▸ Dataset entries
━━━━━━━━━━━━━━━━━━━━

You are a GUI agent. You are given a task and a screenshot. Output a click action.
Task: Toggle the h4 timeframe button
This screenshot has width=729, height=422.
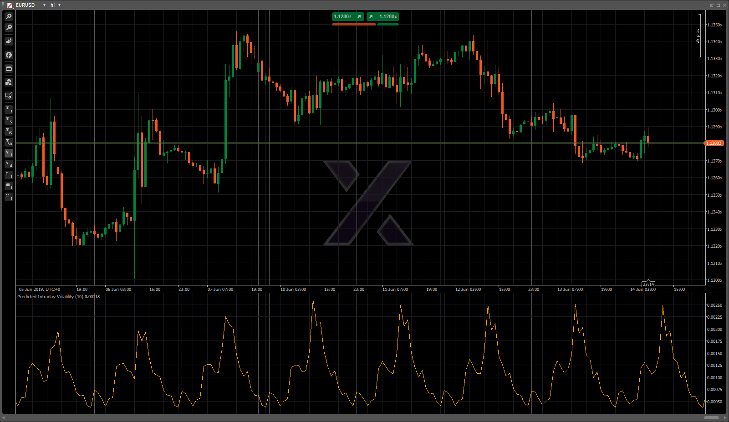(9, 164)
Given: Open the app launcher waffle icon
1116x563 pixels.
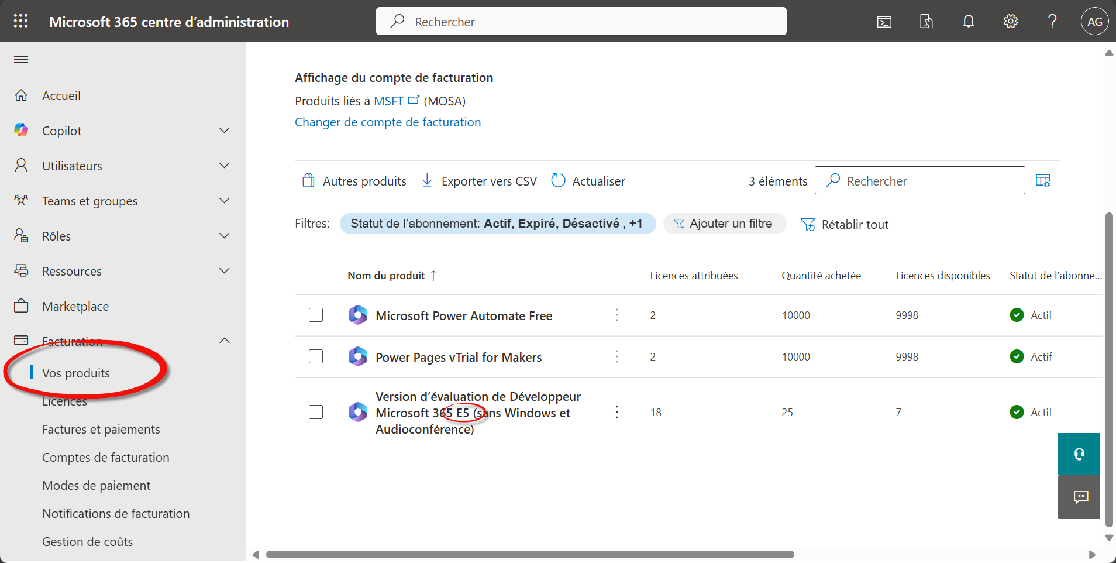Looking at the screenshot, I should pos(21,22).
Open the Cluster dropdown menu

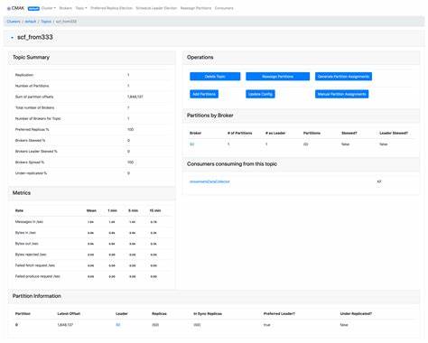click(49, 8)
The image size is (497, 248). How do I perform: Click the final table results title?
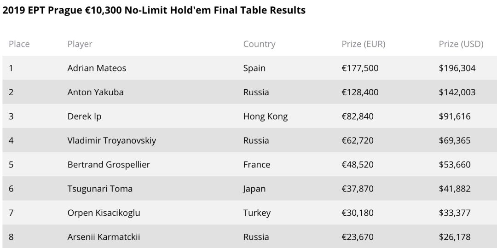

━━━━━━━━━━━━━━━━━━━━

▸ EXERCISE PROMPT
In the data above, find the line containing "This screenshot has width=729, height=422.", then output it and every later line exactly, without the pictures.

▸ RESPONSE TO THIS EXERCISE
This screenshot has width=729, height=422.
(9, 164)
Given: Open the app launcher waffle icon
1116x563 pixels.
Looking at the screenshot, I should pos(21,22).
Open the Cluster dropdown menu

click(49, 8)
The image size is (497, 248). How do I perform: Click the final table results title?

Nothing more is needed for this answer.